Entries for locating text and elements
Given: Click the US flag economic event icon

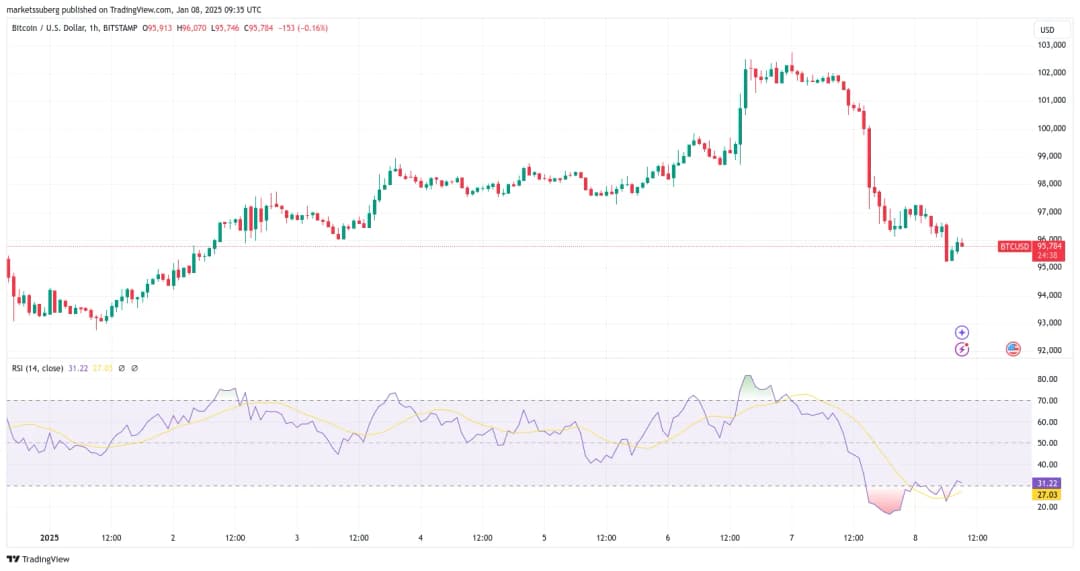Looking at the screenshot, I should (x=1012, y=349).
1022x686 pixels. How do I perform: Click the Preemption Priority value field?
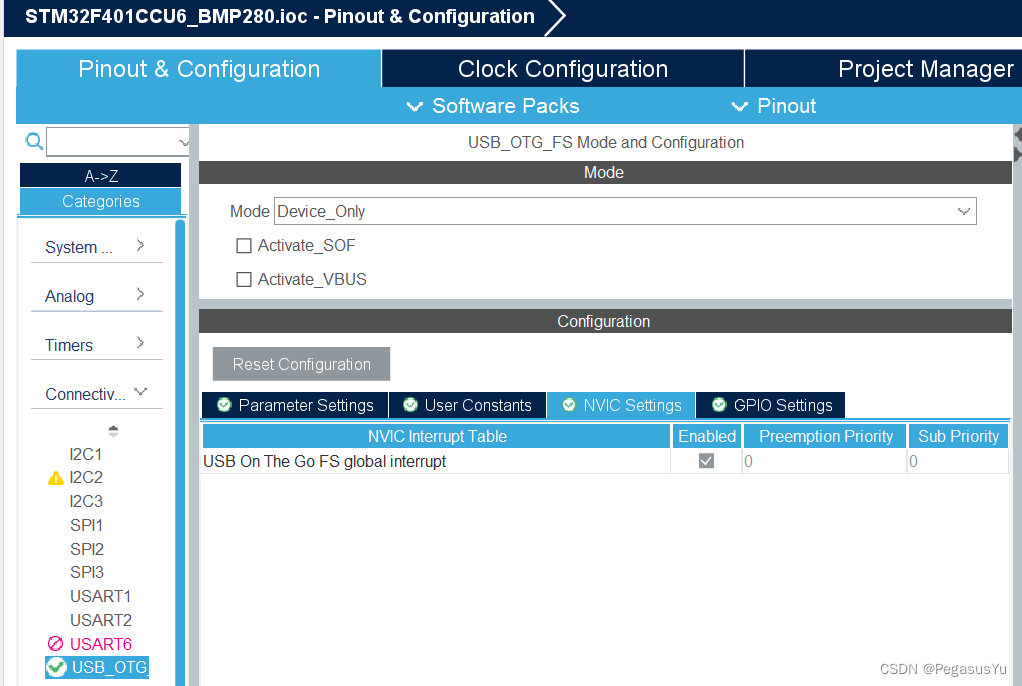(824, 460)
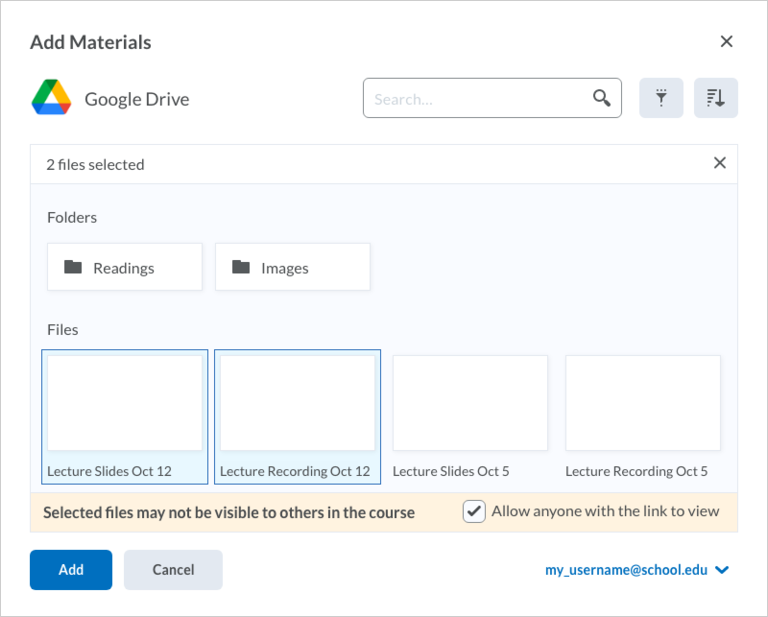Select the Lecture Slides Oct 5 file

point(470,417)
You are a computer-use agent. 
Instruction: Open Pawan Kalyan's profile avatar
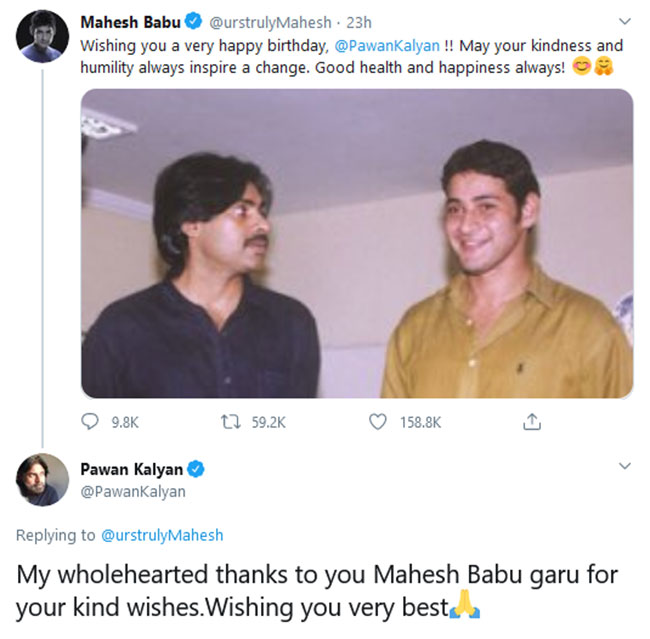pyautogui.click(x=41, y=481)
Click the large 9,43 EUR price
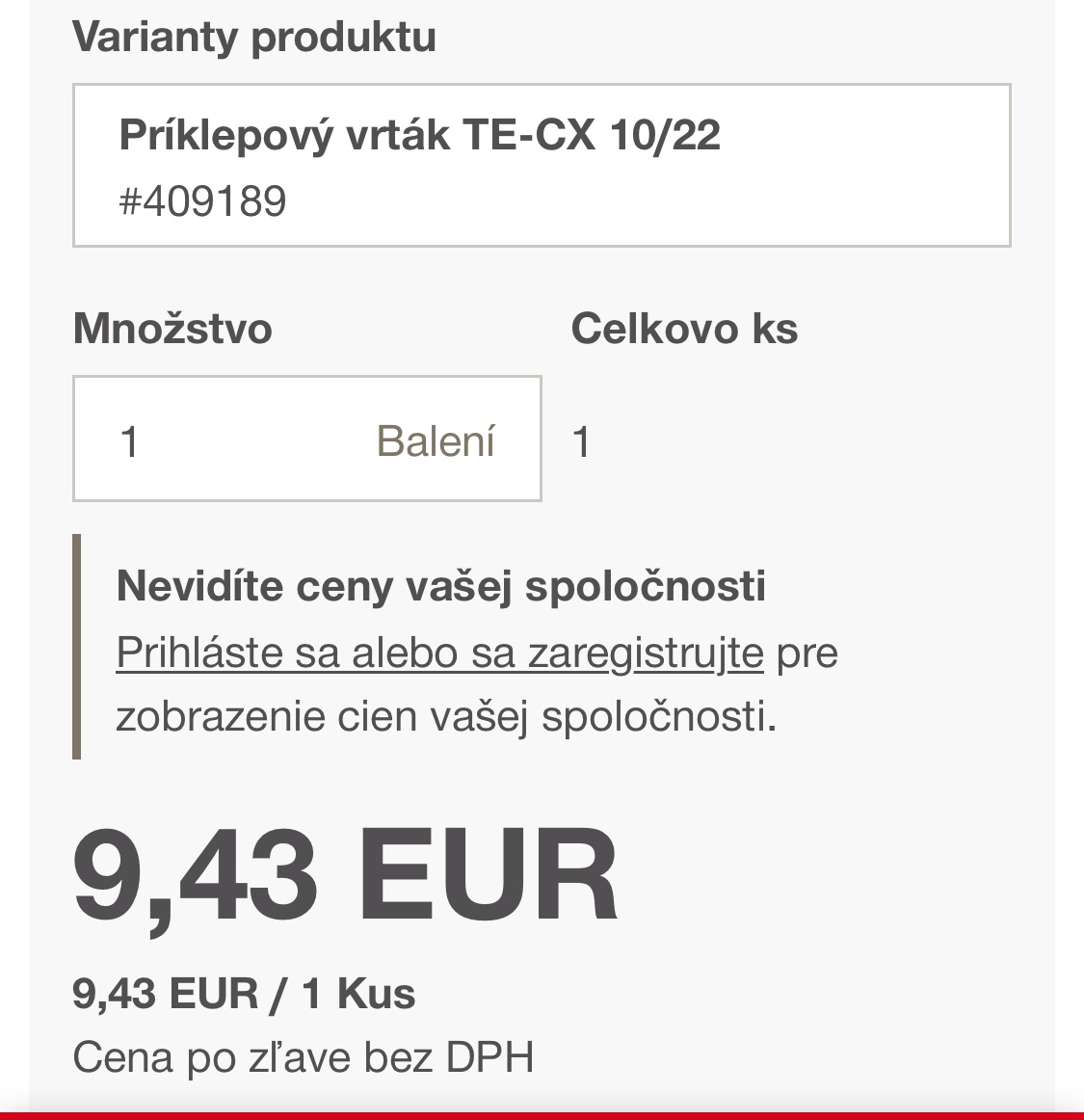The height and width of the screenshot is (1120, 1084). click(345, 875)
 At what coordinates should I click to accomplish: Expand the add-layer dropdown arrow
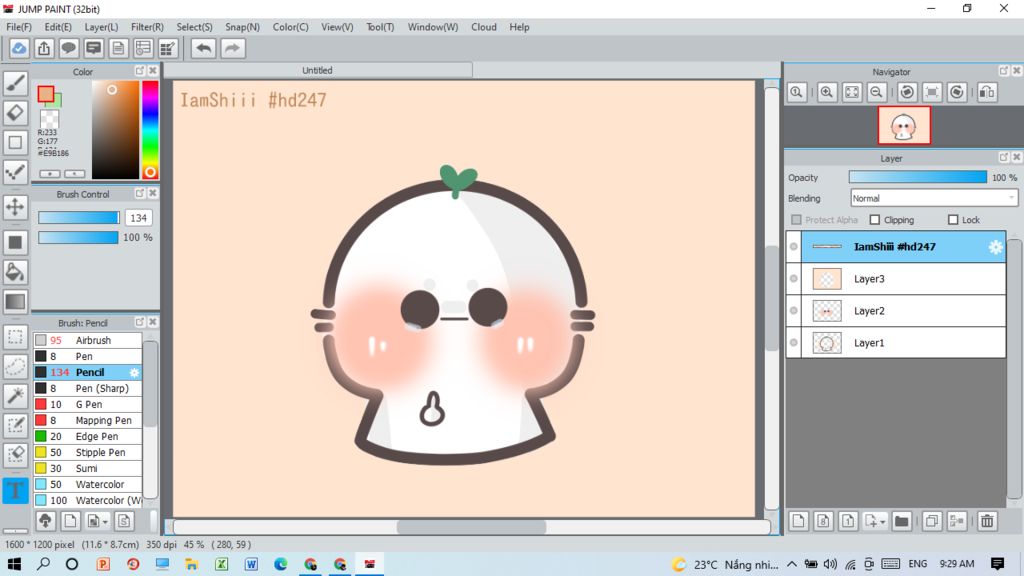pyautogui.click(x=882, y=521)
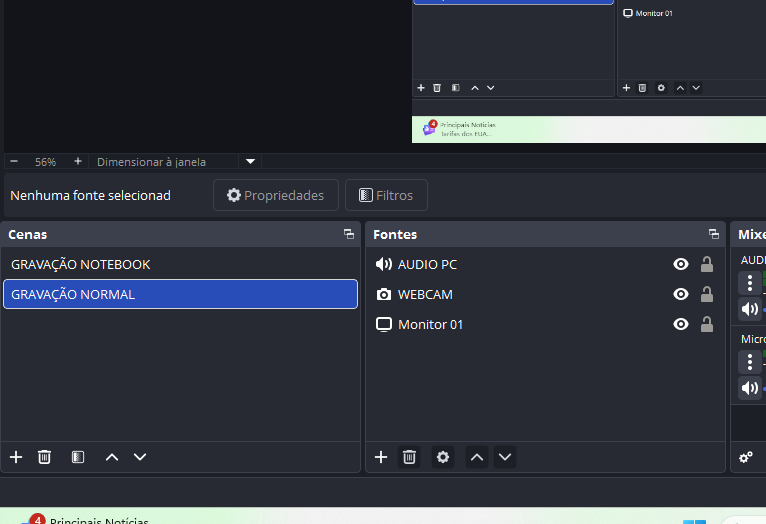Click the Propriedades button

tap(276, 195)
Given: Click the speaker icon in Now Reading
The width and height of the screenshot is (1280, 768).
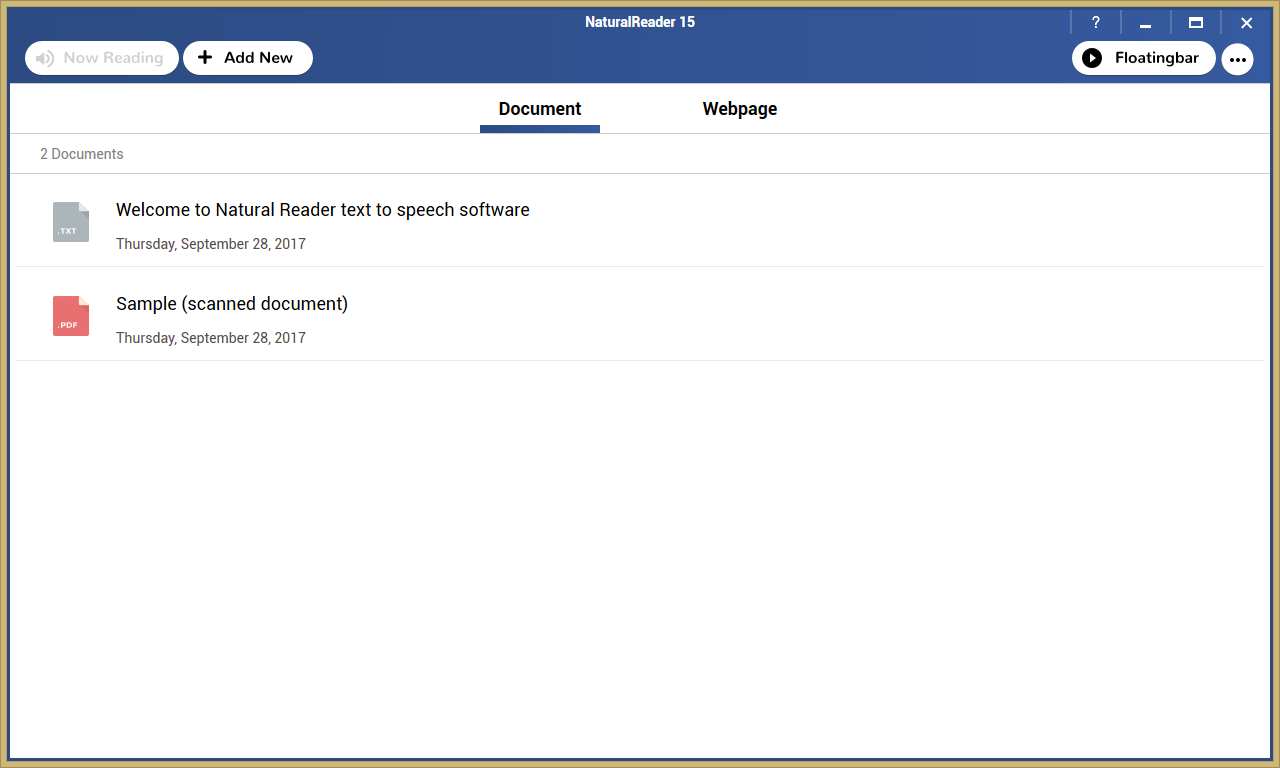Looking at the screenshot, I should 45,58.

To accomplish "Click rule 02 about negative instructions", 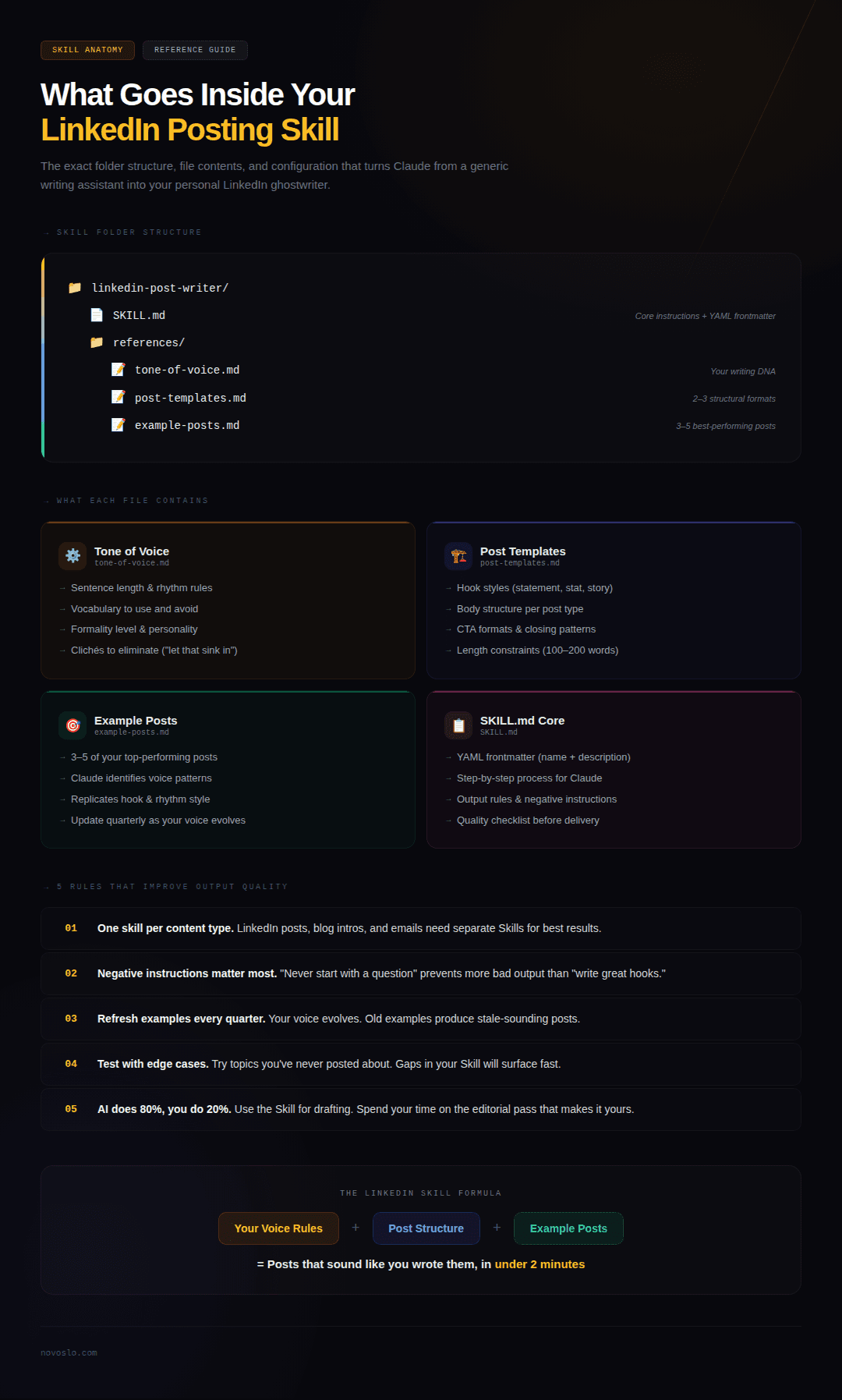I will (421, 973).
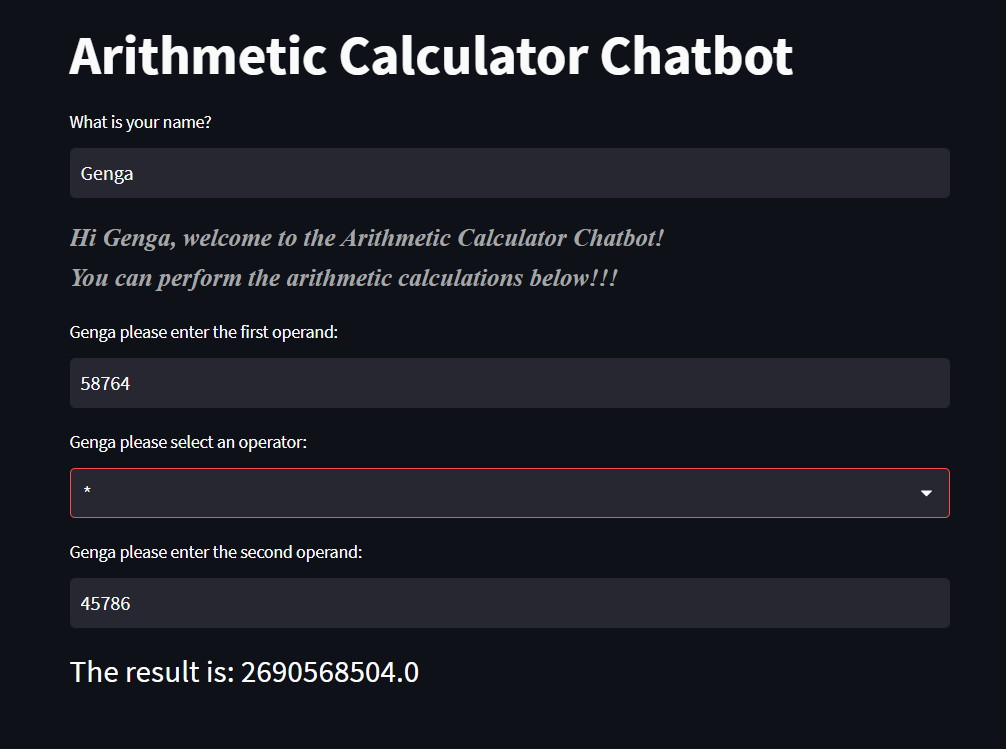1006x749 pixels.
Task: Click the italic 'You can perform the arithmetic calculations' line
Action: (x=343, y=277)
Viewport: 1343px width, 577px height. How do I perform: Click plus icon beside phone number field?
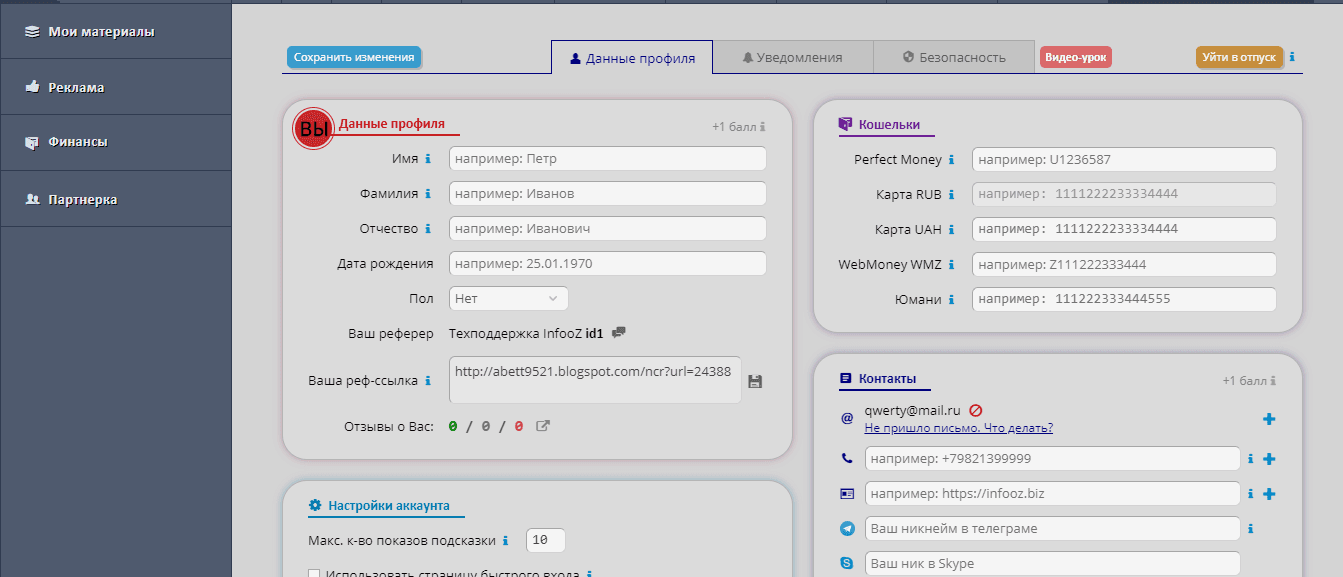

* [To be done] Can you reproduce the listing above word for word, starting with the line that contains "1022x686 pixels. How" and going on through the line that contains "Looking at the screenshot, I should 45,58."? Omit the pictures from your answer.

* [Worked solution]
1022x686 pixels. How do I perform: Click the Preemption Priority value field?
(824, 460)
Select the Lecture Slides Oct 5 file

point(470,417)
You are a computer-use agent. 
Instruction: Open Pawan Kalyan's profile avatar
pyautogui.click(x=41, y=481)
Click the large 9,43 EUR price
The height and width of the screenshot is (1120, 1084). click(345, 875)
 At what coordinates should I click to accomplish: Expand the add-layer dropdown arrow
pyautogui.click(x=882, y=521)
Click the Propriedades button

tap(276, 195)
Given: Click the speaker icon in Now Reading
The width and height of the screenshot is (1280, 768).
Looking at the screenshot, I should 45,58.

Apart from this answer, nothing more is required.